Common transcriptomic manifestations of IVC stress in low-quality embryos

The transcriptomes of pre-implantation IVC embryos tend to exhibit certain similarities that correlate with decreased embryonic quality compared with their in vivo counterparts. For bovine blastocysts, we have compiled microarray data from the EmbryoGENE transcriptomic platform, which allows highlighting several stress response markers in association with developmental competency after embryo transfer, as summarised in Supplementary Table 1, see section on Supplementary data at the end of the article. Based on differentially expressed genes between in vivo and in vitro produced blastocysts (Cagnone & Sirard 2013), we can appreciate the correspondence with another study comparing transcriptomic profiles from embryos culture in vivo, in vitro or sequentially before and after EGA (Gad et al. 2012). In addition, we have overlaid the transcriptomic profile of biopsies from in vitro (El-Sayed et al. 2006) and in vivo (Ghanem et al. 2011) produced blastocysts failing to result in calf delivery (i.e. compared with those resulting in calf delivery). Finally, we show how DEGs in IVC blastocysts reflect the response to different stress conditions of culture (Cagnone et al. 2012, Cagnone & Sirard 2013, 2014). Data from mouse (Heras et al. 2016) and human (Highet et al. 2015, Kleijkers et al. 2015) studies using different transcriptomic platforms are also provided. The transcriptomic biomarkers associated with compromised preimplantation development after IVC are involved in important biological functions such as metabolic homeostasis, extracellular matrix remodelling, inflammation and signal transduction.

Metabolic stress response

A large number of DEGs found in IVC embryos are associated with the metabolic stress response that involves the glucose (TPI1 and PGK1), lipid (LDLR and ACAT2), oxidative (GPX4, GPX8 and OLR1) and ion metabolism (S100A10, S100A14, KCNIP4, FTH1 and CLIC1). Although the molecular consequences of their differential expression during pre-implantation development remain to be defined, impaired glucose and lipid metabolism are known to compromise development. Signs of free radical damage such as lipid peroxidation are clearly associated with embryonic degeneration. Finally, changes affecting the metabolism of calcium and other ions are also correlated with disruptions of cell function that further compromise embryo viability (Im et al. 2007, Wang et al. 2013a). Culture conditions need to be optimised in order to lessen such detrimental metabolic responses, and here we indicate potential markers of the biological pathways involved in determining the impact of culture conditions on embryo quality.

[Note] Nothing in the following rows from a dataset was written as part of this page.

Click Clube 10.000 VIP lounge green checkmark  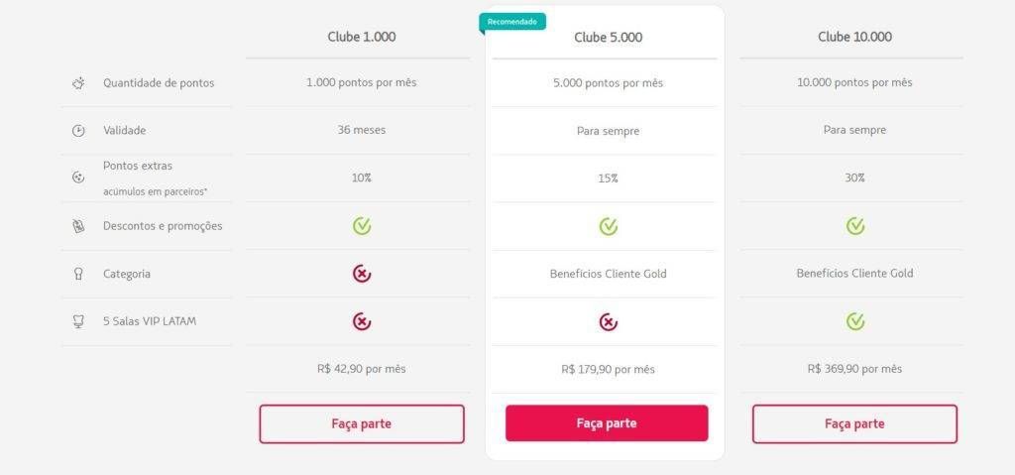854,321
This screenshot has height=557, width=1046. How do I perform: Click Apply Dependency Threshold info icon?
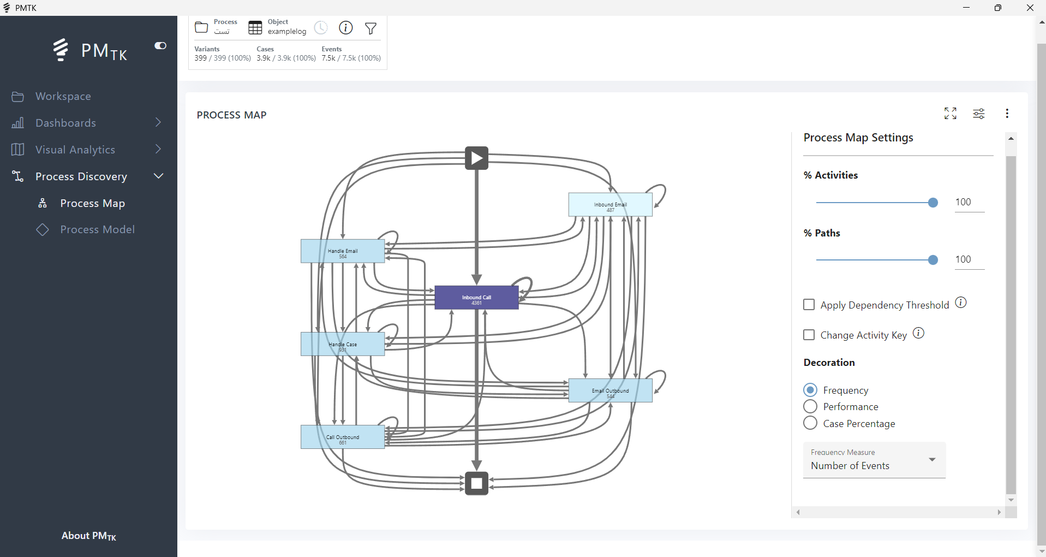coord(961,303)
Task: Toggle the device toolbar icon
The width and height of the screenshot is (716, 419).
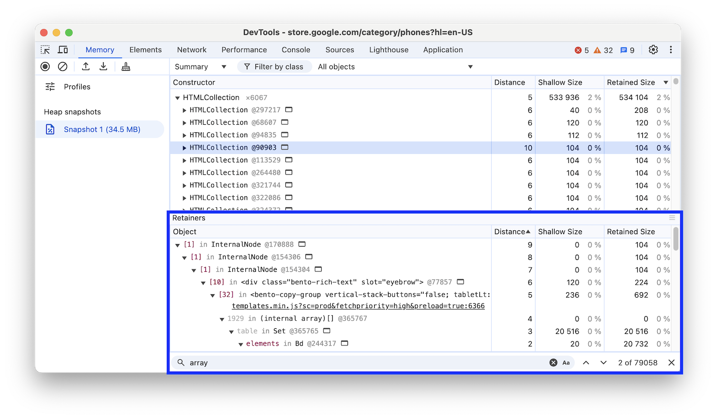Action: (63, 50)
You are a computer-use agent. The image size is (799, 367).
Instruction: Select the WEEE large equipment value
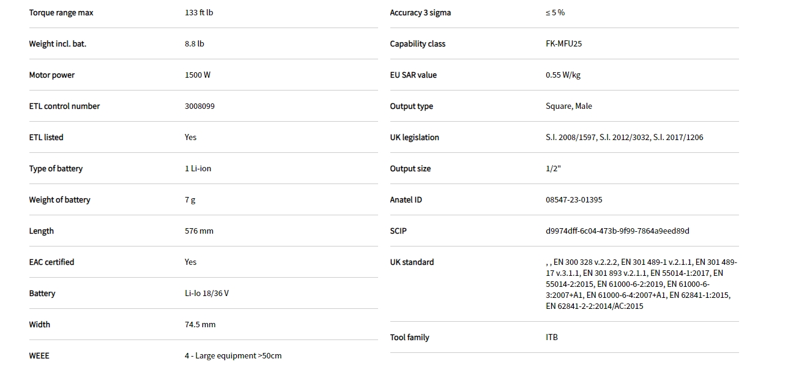click(x=233, y=356)
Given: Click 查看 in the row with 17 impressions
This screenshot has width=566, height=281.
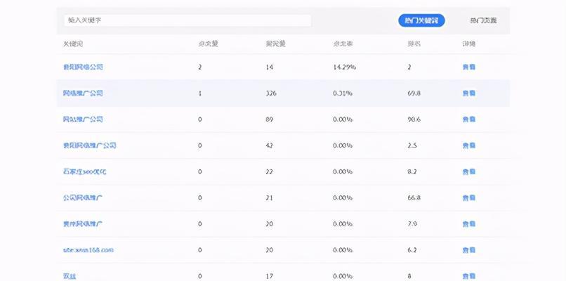Looking at the screenshot, I should tap(468, 276).
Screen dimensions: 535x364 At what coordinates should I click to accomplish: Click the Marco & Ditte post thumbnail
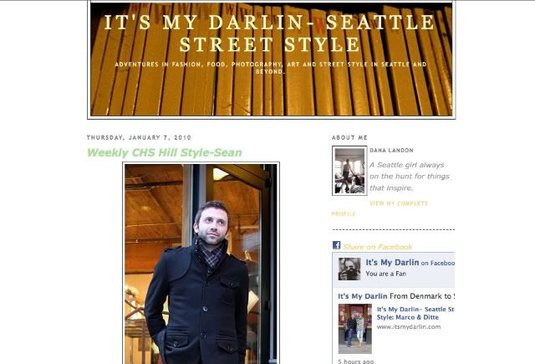(354, 329)
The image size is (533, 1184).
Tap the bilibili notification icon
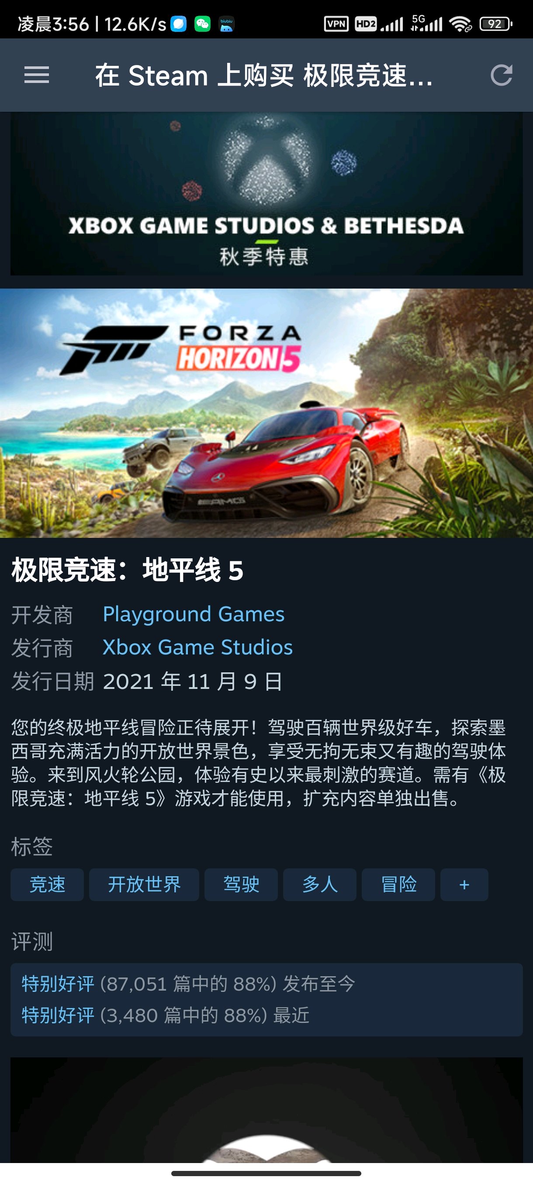tap(226, 24)
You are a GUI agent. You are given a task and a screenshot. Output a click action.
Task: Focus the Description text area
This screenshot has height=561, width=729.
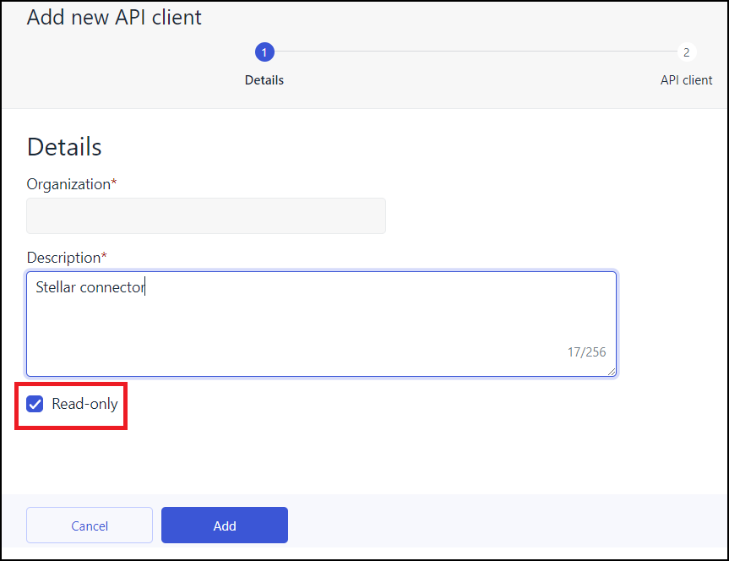click(x=321, y=324)
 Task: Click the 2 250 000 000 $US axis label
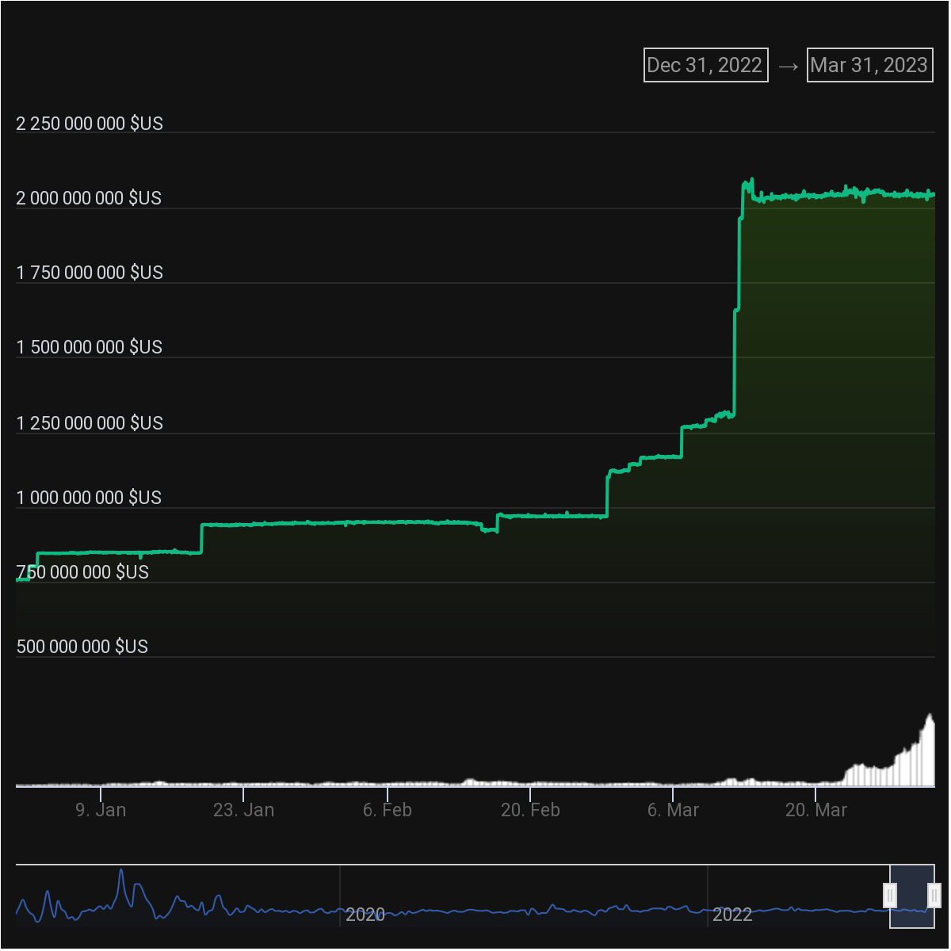coord(90,124)
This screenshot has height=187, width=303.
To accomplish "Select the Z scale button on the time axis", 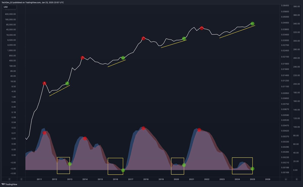I will coord(21,179).
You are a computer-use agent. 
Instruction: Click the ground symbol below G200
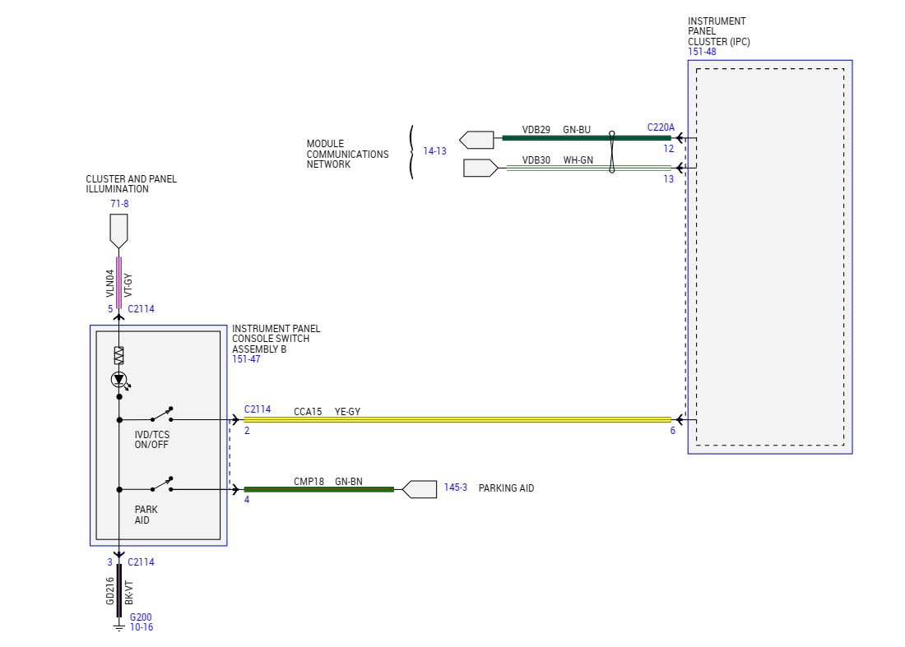[118, 627]
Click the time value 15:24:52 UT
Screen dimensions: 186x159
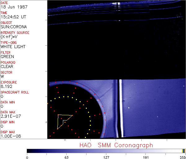pyautogui.click(x=13, y=17)
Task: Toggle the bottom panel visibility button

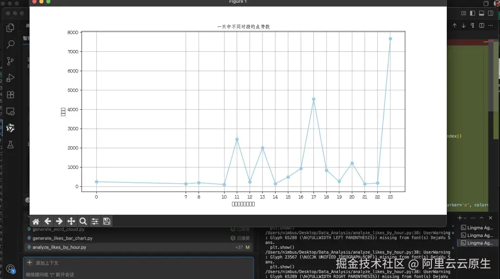Action: click(x=481, y=13)
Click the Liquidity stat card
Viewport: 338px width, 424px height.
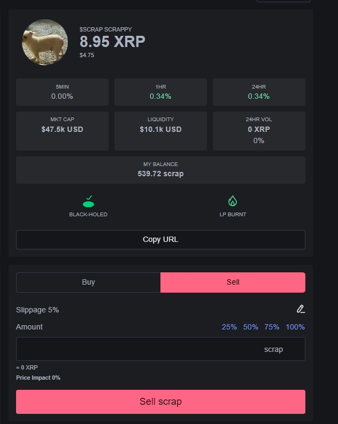click(160, 131)
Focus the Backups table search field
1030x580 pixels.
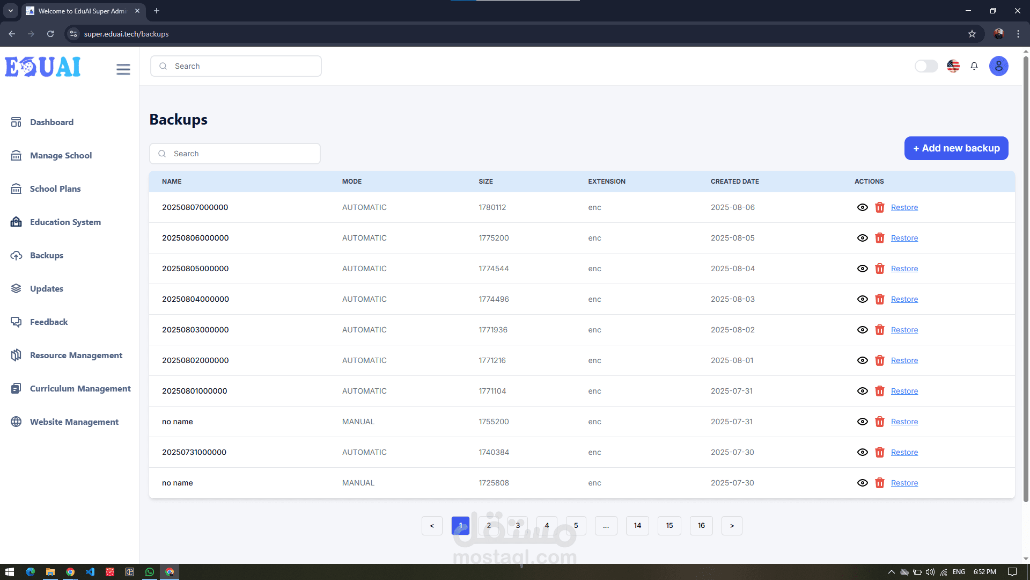point(235,154)
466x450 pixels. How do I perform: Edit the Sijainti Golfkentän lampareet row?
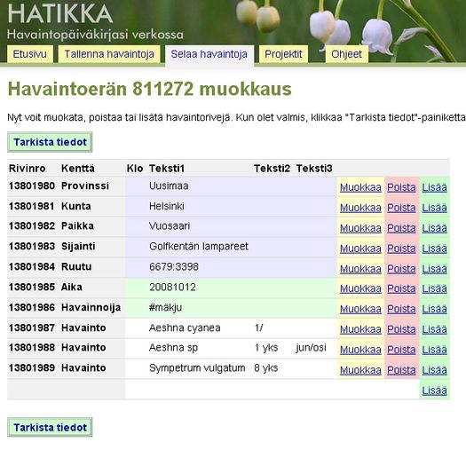tap(360, 249)
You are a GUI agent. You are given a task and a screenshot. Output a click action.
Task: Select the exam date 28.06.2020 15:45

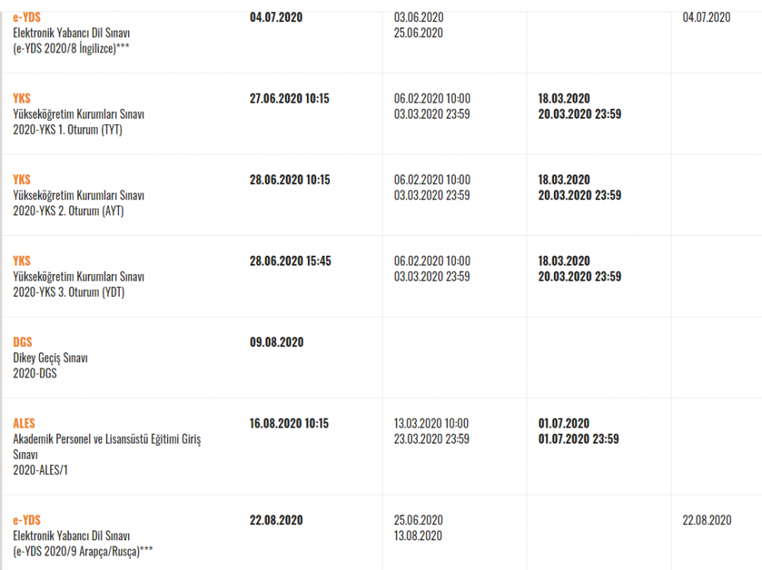[290, 261]
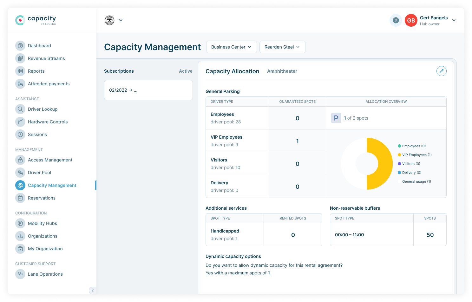This screenshot has height=302, width=472.
Task: Open Mobility Hubs with the P icon
Action: (20, 223)
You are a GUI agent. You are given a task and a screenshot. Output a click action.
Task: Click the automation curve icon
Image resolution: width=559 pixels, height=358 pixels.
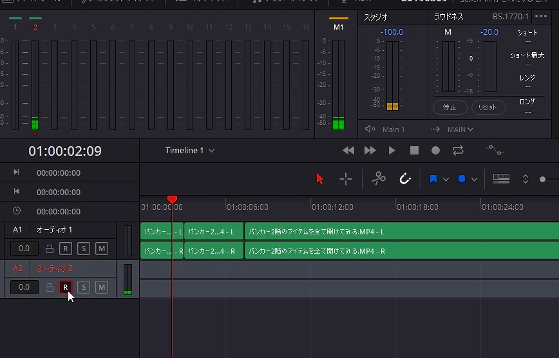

Extracellular matrix synthesis and remodelling

Effects of IVC on genes involved in extracellular matrix synthesis and remodelling also appear in the transcriptome of blastocysts. This includes transcripts coding for matrix structural proteins (LUM, NDP, THBS1, CD9, JAM2, GJA1, COL3A1, LGALS3, LGALS3BP and EDN3) and remodelling enzymes such as proteases SERPINE1, SERPINA5, PLAT and PRSS23 and hydroxylase PLOD2. Extracellular matrix components are crucial for proper intercellular communication and adhesion during embryo development (Aflalo et al. 2004). In particular, morula compaction and formation of the blastocoel are dependent on tight cellular junctions, allowing polarised trophoblast cells to generate a cavity by inward movement of water. Remodelling is essential for trophoblast invasion into the endometrium and formation of the placenta (Armant 2005). In the murine endometrium, expression of the small leucine-rich proteoglycan called lumican (LUM, Supplementary Table 1) is regulated during decidualisation (San Martin et al. 2003), but the role of this molecule in embryo implantation remains unknown. Proteomic analysis of amniotic fluid has revealed that foetuses with Turner syndrome have a higher lumican content (Mavrou et al. 2008).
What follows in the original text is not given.